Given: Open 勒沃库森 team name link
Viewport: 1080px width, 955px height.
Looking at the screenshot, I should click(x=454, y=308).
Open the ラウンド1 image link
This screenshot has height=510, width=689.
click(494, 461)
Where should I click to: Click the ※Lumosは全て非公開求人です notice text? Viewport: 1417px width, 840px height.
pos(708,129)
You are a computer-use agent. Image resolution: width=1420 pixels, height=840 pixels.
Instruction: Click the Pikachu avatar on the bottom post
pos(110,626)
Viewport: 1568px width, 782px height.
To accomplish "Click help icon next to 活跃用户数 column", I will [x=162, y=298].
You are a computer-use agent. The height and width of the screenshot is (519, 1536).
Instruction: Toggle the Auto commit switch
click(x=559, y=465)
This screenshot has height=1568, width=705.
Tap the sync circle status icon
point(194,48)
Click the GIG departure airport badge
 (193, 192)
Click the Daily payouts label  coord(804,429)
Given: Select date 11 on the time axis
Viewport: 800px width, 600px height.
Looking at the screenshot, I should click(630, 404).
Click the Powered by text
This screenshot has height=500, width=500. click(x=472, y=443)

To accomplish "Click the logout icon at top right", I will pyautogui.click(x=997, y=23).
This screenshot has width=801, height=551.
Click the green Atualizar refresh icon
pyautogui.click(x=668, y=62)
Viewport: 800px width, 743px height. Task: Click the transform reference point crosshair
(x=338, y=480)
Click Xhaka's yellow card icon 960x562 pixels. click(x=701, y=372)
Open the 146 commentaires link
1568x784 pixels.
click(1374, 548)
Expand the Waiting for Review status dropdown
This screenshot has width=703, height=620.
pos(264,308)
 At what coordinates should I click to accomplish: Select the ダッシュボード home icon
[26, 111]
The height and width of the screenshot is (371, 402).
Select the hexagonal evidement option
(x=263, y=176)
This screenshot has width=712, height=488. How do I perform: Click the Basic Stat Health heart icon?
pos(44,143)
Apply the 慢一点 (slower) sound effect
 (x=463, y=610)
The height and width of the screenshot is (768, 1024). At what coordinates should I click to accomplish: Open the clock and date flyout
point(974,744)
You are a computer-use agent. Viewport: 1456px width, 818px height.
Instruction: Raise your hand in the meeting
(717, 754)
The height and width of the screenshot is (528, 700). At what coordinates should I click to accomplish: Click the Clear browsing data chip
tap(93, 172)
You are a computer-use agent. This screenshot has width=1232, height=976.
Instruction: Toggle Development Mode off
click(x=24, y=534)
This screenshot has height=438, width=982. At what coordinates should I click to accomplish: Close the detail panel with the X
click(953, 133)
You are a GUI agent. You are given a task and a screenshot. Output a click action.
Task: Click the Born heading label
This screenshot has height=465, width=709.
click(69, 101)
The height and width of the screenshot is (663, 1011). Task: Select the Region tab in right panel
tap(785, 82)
◇ ◇ ◇
## What you will do:
State only the count of lines above that hold the string "computer".

## Solved problem:
4